International Journal of Islamic Architecture (IJIA)
Special Issue on “Imagining Localities of Antiquity in Islamicate Societies”; Thematic volume planned for Summer 2017
In honor of the life of Dr. Khaled al-Asaad
Paper proposal deadline: 30 November 2015
The tragically familiar spectacles of cultural heritage destruction performed by the Islamic State group (ISIS) in Syria and Iraq are frequently presented as barbaric, baffling, and far outside the bounds of what are imagined to be normative, “civilized” uses of the past. Often superficially explained as an attempt to stamp out idolatry or as a fundamentalist desire to revive and enforce a return to a purified monotheism, analysis of these spectacles of heritage violence posits two things: that there is, fact, an “Islamic” manner of imagining the past – its architectural manifestations, its traces and localities – and that actions carried out at these localities, whether constructive or destructive, have moral or ethical consequences for Muslims and non-Muslims alike. In this reading, the iconoclastic actions of ISIS and similar groups, for example the Taliban or the Wahhabi monarchy in Saudi Arabia, are represented as one, albeit extreme, manifestation of an assumedly pervasive and historically ongoing Islamic antipathy toward images and pre-contemporary holy localities in particular, and, more broadly, toward the idea of heritage and the uses to which it has been put by modern nationalism.

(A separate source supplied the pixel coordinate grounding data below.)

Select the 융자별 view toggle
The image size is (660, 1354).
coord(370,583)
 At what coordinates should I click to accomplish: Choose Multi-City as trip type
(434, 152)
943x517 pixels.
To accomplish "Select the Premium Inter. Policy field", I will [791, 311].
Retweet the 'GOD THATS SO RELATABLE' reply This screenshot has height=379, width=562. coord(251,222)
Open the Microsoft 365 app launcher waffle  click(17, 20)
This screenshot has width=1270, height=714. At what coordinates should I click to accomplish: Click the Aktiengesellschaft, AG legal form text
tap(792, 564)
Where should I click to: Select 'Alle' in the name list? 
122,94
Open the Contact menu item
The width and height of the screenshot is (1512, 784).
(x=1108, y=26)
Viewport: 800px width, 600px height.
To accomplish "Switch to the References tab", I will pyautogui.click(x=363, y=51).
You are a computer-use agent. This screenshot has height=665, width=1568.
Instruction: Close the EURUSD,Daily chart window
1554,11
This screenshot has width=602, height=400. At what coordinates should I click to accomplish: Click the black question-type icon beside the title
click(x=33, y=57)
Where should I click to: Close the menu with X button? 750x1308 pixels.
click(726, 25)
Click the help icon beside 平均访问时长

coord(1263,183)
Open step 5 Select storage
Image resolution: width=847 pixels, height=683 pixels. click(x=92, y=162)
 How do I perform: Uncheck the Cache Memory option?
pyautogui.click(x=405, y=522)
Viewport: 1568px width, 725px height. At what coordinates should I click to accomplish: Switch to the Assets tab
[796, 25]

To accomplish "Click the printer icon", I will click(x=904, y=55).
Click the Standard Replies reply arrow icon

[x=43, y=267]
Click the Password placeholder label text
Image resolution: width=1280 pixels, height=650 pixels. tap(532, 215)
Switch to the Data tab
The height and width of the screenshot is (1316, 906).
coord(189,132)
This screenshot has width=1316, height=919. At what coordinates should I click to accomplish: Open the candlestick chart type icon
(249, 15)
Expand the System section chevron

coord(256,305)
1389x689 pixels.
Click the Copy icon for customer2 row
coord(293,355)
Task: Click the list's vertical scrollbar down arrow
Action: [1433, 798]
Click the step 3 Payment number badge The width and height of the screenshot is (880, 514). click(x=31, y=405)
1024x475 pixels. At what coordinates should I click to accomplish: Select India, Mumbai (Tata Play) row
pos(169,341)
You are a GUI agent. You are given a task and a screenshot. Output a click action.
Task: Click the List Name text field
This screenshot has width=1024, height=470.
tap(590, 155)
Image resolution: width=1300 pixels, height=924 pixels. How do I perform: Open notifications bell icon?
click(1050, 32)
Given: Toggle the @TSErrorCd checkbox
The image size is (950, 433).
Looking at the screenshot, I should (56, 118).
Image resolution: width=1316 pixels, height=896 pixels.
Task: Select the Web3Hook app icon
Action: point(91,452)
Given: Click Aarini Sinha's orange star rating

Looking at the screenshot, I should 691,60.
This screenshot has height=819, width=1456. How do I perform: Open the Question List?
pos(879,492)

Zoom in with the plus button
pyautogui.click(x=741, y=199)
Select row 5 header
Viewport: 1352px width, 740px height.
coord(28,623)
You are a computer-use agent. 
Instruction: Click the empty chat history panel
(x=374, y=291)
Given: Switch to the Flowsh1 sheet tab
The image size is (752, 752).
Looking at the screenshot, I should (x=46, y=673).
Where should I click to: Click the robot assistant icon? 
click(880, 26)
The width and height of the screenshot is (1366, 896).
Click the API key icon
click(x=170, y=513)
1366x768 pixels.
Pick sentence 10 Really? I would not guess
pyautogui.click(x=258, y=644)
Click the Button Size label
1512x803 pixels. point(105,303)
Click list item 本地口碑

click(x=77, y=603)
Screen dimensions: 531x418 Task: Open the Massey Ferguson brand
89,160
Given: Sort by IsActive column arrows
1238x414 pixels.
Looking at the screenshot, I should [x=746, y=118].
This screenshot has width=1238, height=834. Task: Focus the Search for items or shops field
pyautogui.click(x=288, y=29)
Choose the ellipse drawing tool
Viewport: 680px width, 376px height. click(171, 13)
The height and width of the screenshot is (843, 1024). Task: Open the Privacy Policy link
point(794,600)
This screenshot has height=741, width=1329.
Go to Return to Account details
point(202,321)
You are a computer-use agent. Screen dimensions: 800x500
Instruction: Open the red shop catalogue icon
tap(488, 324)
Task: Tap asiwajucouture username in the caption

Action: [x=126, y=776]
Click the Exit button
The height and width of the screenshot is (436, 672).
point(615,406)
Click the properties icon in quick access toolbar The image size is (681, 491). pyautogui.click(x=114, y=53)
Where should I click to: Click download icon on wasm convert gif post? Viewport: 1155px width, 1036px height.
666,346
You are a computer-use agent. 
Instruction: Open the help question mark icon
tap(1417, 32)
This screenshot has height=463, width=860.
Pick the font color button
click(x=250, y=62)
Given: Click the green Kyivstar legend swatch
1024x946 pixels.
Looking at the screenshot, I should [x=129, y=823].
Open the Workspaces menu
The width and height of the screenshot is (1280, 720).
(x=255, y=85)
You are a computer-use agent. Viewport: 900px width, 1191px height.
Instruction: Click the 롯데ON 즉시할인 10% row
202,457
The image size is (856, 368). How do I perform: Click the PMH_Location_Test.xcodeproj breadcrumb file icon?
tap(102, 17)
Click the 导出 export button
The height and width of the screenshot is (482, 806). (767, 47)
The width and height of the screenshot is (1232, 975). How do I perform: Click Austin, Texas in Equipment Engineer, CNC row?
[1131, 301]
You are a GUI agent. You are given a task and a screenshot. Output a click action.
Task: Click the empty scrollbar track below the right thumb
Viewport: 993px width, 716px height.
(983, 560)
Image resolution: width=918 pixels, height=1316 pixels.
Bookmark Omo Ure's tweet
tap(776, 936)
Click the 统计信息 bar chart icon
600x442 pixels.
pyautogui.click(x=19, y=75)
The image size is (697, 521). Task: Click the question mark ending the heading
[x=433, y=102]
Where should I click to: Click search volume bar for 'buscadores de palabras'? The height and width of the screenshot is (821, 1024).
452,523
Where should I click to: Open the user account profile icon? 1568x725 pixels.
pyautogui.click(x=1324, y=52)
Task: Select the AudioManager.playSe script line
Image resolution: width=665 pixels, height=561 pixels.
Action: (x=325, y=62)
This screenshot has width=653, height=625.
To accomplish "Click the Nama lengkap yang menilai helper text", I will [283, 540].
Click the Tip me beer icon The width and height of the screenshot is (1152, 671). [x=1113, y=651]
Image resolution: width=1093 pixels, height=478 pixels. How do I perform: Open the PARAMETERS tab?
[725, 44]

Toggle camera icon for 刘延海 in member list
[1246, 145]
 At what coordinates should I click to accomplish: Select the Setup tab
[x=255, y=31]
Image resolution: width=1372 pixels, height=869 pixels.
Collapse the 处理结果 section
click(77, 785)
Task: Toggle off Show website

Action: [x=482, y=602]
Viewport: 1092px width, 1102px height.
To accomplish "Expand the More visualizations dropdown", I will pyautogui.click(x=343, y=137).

But long before the emergence of ISIS and other so-called Islamist iconoclasts, and perhaps as early as the rise of Islam itself, Muslims imagined Islamic and pre-Islamic antiquity and its localities in myriad ways: as sites of memory, spaces of healing, or places imbued with didactic, historical, and moral power. Ancient statuary were deployed as talismans, paintings were interpreted to foretell and reify the coming of Islam, and temples of ancient gods and churches devoted to
holy saints were converted into mosques in ways that preserved their original meaning and, sometimes, even their architectural ornament and fabric. Often, such localities were valued simply as places that elicited a sense of awe and wonder, or of reflection on the present relevance of history and the greatness of past empires, a theme so prevalent it created distinct genres of Arabic and Persian literature (aja’ib, fada’il). Sites like Ctesiphon, the ancient capital of the
Zoroastrian Sasanians, or the Temple Mount, where the Jewish temple had stood, were embraced by early companions of the Prophet Muhammad and incorporated into Islamic notions of the self. Furthermore, various Islamic interpretive communities as well as Jews and Christians often shared holy places and had similar haptic, sensorial, and ritual connections that enabled them to imagine place in similar ways. These engagements were often more dynamic and purposeful than conventional scholarly notions of “influence” and “transmission” can account for. And yet, Muslims also sometimes destroyed ancient places or powerfully reimagined them to serve their own purposes, as for example in the
aftermath of the Crusader presence in the Holy Land or in the destruction, reuse and rebuilding of ancient Buddhist and Hindu sites in the Eastern Islamic lands and South Asia.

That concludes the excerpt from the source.